Bethany stroked his knuckles with excruciating gentleness. “You gave up a chance to end your misery for me?”

He nodded. “I never stopped loving you. And my guilt will never abate for giving up my search for you in favor of vengeance.” His shoulders slumped. “I cannot fathom how to ask you to forgive me.”

She looked down at her feet covered in worn stockings. “After all you’ve told me, I do not know when I shall be able to contemplate forgiving you. But you said you would take me from this place. Right now, that is all I wish.”

“Oh, I will get you out of this horrid cell,” he growled. “But alas, I cannot do so tonight.”

Her chin jerked up so fast that her hair flew up around her shoulders like a cloud. “Why not?”

“If I tear these bars from the stone, people will hear.” His fists clenched on the iron bars with impotent fury. He could easily wrest them free from the red brick, but it would make a dreadful racket. “Furthermore, the Manchester vampires will know I’m in their lands. I am still a rogue, so if they find me, they will capture or kill me.”

“Heavens! You are still in danger,” she gasped. For a moment she looked as if she would object to his assistance, then a mixture of resolution and fear hardened her features. “When will you secure my release then?”

“As soon as possible,” he vowed. “I will find something to pry these bars free, then we will climb down and flee the area.”

“Where will we go?” she asked.

He paused as the magnitude and potential danger of such a trek impressed upon his consciousness. “Cornwall.”

Bethany gasped. “Cornwall? Why so far away?”

“I’ve heard word that the Lord of Cornwall often allows rogues and miscreants to take shelter with him, even become citizens.” Hope infused his words. To be able to stop running and hiding. To have a shelter to take refuge in for the day. A place to call home, a purpose. And best of all, to have Bethany in his arms. Yet there was no guarantee that the Earl of Deveril would grant him mercy. “And if we cannot settle in Cornwall, then we will find a ship bound for the Americas.”

“So far away,” she breathed.
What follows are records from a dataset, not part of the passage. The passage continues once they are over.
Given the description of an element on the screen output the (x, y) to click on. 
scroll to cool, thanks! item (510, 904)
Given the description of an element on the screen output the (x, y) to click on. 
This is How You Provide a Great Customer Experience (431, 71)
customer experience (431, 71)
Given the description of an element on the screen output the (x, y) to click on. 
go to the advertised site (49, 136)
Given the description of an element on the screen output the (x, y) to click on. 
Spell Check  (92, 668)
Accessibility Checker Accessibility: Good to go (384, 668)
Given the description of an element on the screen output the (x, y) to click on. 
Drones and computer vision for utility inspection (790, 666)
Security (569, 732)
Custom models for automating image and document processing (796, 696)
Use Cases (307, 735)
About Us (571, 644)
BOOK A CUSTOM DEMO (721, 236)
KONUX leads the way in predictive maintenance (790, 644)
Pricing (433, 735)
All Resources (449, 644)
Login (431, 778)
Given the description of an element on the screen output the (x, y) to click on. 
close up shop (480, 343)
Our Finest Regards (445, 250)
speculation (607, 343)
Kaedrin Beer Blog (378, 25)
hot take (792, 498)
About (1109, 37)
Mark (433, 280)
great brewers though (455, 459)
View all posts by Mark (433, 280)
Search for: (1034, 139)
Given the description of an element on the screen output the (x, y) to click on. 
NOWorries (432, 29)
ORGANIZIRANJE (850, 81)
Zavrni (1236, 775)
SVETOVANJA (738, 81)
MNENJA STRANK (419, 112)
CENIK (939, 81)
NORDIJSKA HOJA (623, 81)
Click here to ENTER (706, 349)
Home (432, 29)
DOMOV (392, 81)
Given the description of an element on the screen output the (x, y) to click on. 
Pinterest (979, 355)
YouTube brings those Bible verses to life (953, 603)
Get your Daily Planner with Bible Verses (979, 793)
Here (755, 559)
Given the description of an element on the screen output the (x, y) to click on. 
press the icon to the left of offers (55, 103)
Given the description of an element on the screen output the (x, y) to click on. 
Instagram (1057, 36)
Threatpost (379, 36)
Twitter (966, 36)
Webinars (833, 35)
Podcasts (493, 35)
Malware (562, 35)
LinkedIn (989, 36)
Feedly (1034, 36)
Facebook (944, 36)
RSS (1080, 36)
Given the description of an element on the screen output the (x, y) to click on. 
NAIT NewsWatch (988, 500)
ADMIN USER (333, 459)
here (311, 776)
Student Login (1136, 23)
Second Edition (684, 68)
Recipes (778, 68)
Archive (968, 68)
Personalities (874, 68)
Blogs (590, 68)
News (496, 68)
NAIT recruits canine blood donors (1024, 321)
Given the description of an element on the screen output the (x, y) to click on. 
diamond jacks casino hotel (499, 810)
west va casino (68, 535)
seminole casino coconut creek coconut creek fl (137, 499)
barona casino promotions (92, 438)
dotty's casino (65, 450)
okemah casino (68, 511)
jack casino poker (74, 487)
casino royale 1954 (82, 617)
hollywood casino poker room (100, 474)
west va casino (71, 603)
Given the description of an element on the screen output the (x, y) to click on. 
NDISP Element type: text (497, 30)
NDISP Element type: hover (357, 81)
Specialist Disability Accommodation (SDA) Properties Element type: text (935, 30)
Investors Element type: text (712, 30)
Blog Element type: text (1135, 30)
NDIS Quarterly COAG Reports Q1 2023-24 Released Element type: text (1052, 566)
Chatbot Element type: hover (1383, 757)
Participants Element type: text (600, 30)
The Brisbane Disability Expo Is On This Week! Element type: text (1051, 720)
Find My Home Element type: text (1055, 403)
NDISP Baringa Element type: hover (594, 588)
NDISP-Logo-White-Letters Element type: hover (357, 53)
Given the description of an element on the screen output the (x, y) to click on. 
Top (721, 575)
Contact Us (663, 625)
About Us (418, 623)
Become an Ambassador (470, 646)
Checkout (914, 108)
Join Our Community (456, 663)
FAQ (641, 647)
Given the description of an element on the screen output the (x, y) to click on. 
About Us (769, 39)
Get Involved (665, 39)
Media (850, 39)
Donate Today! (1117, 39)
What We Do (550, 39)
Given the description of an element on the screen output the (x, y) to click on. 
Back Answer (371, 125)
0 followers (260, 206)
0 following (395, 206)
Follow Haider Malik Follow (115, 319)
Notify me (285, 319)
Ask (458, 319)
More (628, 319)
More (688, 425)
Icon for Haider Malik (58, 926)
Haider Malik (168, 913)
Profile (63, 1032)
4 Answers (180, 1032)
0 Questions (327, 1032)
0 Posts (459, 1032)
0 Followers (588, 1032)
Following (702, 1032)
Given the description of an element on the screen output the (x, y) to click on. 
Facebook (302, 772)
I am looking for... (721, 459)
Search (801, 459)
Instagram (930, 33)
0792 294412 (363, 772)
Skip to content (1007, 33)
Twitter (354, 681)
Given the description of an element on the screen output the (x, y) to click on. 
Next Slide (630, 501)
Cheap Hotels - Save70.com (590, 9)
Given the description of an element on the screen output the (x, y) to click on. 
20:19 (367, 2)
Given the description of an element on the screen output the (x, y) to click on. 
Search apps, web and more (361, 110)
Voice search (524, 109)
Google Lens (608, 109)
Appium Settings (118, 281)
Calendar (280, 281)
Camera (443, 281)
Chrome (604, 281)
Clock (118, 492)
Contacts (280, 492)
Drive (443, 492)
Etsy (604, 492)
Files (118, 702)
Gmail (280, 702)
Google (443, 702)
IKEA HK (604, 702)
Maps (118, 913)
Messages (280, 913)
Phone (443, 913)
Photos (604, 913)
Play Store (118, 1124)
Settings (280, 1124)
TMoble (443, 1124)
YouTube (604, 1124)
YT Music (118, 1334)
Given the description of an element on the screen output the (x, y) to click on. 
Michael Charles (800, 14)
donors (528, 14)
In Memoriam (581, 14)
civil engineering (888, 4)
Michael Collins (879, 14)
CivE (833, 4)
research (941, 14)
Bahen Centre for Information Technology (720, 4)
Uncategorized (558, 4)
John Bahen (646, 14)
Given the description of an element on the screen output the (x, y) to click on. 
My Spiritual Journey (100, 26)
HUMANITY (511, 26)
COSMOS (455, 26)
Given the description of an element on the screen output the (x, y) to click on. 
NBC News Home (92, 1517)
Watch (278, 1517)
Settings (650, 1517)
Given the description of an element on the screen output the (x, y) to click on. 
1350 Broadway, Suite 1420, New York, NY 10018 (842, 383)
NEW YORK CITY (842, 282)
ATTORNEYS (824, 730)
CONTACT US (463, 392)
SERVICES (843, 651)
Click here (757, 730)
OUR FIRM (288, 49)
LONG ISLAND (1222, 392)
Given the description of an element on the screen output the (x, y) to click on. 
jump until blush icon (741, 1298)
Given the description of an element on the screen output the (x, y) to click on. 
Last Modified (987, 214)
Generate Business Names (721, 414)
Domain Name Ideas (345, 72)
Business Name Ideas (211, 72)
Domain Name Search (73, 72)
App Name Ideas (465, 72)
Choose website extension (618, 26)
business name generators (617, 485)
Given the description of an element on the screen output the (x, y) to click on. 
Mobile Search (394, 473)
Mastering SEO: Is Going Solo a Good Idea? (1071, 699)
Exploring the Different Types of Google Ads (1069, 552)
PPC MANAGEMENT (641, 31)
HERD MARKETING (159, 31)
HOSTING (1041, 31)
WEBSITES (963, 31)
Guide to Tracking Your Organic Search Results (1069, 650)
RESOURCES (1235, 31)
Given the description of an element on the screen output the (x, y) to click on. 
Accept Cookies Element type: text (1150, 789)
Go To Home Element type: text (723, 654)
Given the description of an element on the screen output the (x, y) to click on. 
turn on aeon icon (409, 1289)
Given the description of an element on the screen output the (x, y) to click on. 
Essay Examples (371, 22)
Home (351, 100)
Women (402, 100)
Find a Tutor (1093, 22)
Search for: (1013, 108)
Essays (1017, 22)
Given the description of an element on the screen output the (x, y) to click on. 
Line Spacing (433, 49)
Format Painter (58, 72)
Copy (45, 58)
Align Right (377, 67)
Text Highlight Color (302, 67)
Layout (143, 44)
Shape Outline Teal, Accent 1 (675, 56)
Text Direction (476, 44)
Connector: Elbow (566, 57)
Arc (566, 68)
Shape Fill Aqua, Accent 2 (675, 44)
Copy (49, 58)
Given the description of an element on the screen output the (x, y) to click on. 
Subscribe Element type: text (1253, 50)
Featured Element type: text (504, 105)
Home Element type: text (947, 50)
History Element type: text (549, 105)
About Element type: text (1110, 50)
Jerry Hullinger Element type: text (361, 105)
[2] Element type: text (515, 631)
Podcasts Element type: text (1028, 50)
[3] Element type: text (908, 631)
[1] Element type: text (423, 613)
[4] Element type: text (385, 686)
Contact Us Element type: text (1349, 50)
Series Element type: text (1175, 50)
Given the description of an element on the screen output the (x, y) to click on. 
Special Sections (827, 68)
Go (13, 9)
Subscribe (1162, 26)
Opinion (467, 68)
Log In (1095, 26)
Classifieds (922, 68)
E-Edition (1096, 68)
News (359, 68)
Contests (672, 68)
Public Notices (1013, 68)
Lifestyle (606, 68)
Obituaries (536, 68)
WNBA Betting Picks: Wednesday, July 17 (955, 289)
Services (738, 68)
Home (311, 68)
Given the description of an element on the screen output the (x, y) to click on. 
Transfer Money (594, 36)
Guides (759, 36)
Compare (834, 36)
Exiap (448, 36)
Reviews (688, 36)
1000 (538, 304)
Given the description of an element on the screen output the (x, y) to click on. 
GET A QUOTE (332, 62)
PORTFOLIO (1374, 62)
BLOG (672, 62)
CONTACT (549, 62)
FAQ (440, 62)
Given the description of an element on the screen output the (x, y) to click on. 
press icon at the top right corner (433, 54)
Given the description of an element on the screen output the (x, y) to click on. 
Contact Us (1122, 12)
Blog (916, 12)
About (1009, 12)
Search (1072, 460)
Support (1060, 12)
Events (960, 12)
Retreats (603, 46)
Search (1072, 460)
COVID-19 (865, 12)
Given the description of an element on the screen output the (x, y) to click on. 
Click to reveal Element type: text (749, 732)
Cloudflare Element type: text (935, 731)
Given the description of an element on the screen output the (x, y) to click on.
Then she squeezed his hand so tightly that he could feel a shiver wrack her body. “But we must leave soon!”

The urgency in her voice filled him with unease. “Why the rush? I understand that you are miserable here, yet you sound as if there is some pressing matter.”

“Greeves,” she said with such terror that he longed to tear through the window and pull her into his arms. “He guards the female ward at night and does atrocious things to the patients. So far, Doctor Keene has kept me safe from his attentions, even though he refuses to believe me, but the doctor is going on holiday at week’s end. And Greeves has promised to take advantage of that fact.”

Justus bared his fangs and growled. “He means to violate you?” He jerked on the bars of her window so hard that the iron shrieked. “I’ll kill him!”

Bethany nodded. “Though I do indeed wish him dead, and I do not care if that makes me a deplorable person, won’t you attract suspicion if you do him in?”

His growl deepened. “Bloody hell, you’re right. I apologize for cursing in front of you.”